§ Data to use
• • • •
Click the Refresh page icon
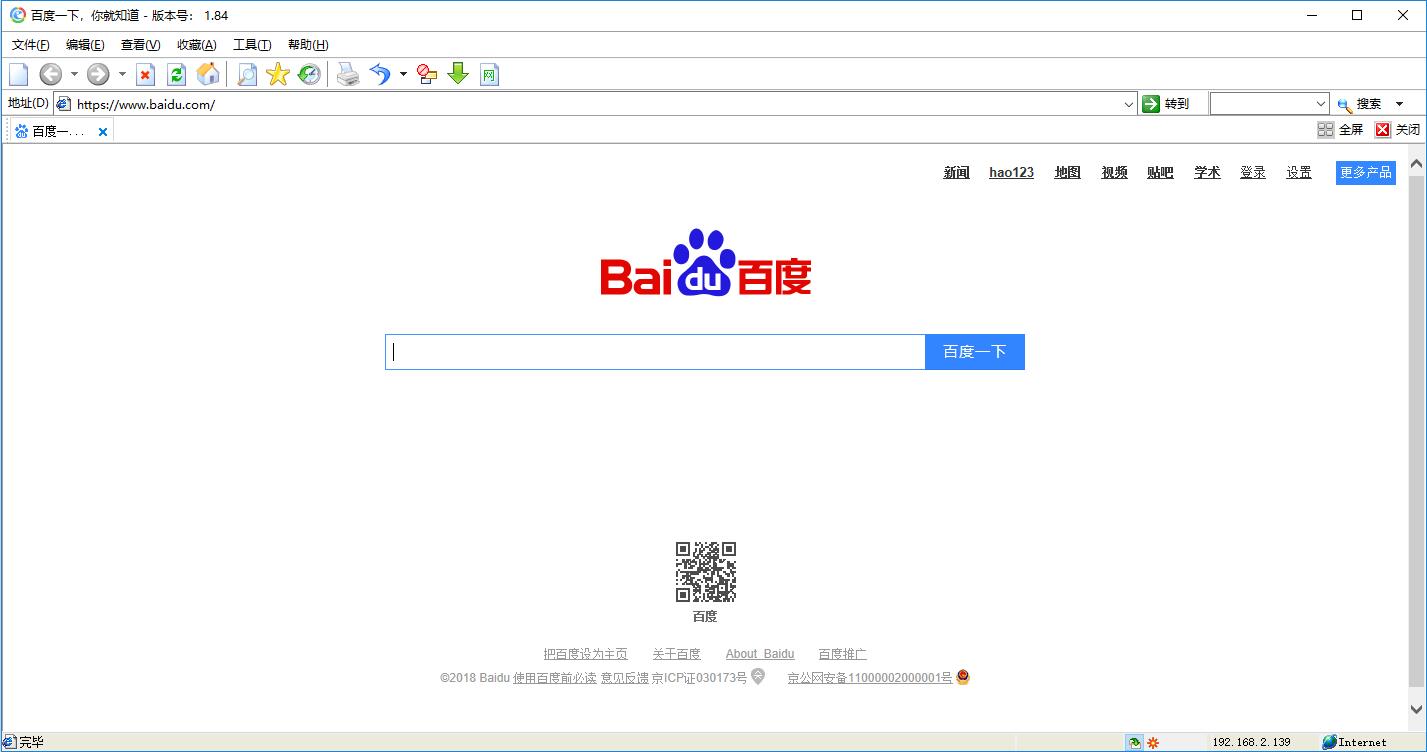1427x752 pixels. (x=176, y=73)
• • • •
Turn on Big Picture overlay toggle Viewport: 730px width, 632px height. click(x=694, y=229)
• • • •
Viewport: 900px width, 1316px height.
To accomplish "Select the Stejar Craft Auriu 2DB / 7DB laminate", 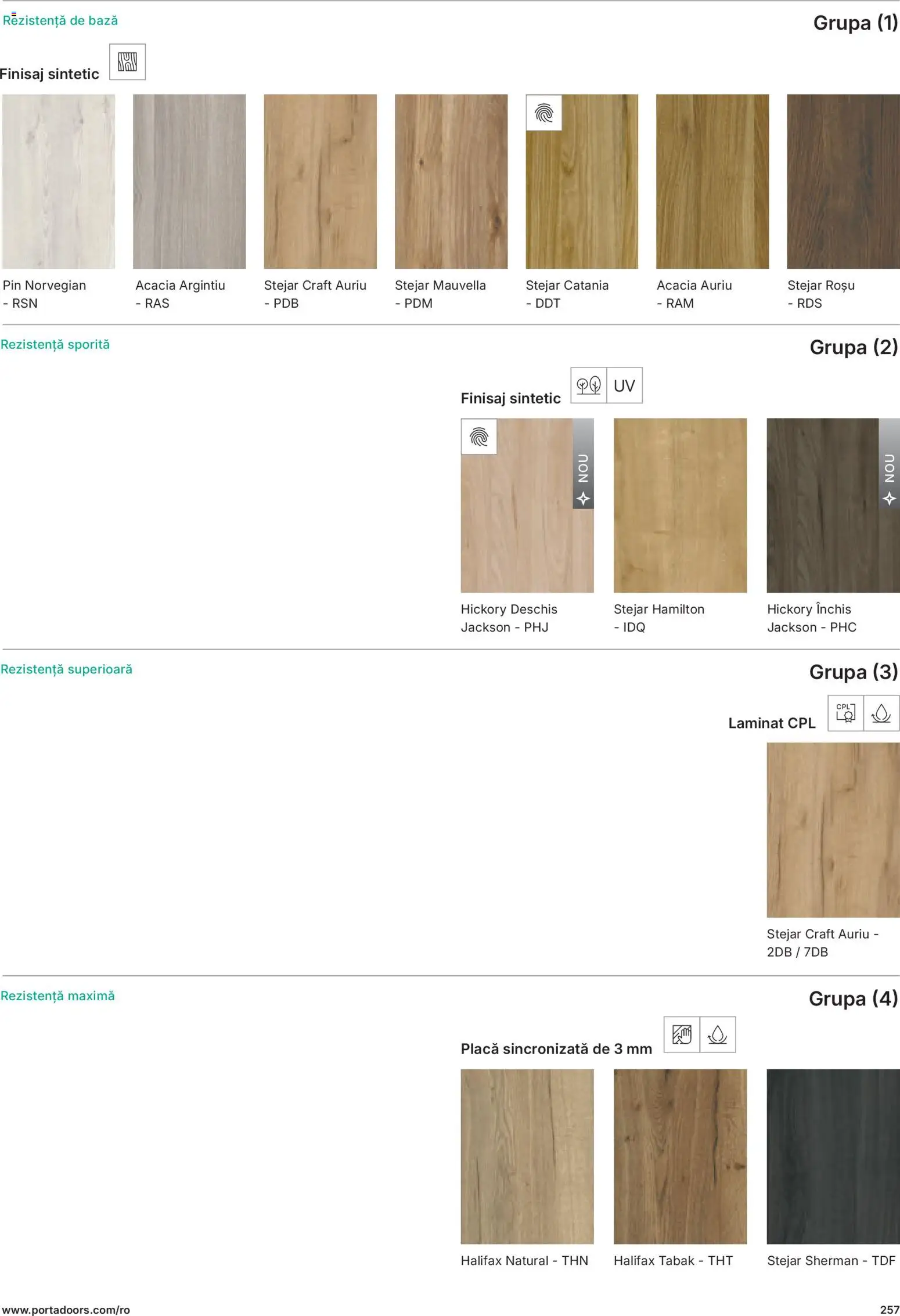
• • • •
§ Your task
Go through the listing above and state how many of its lines contain "Viewport", with no other words.

§ Solution for this task
2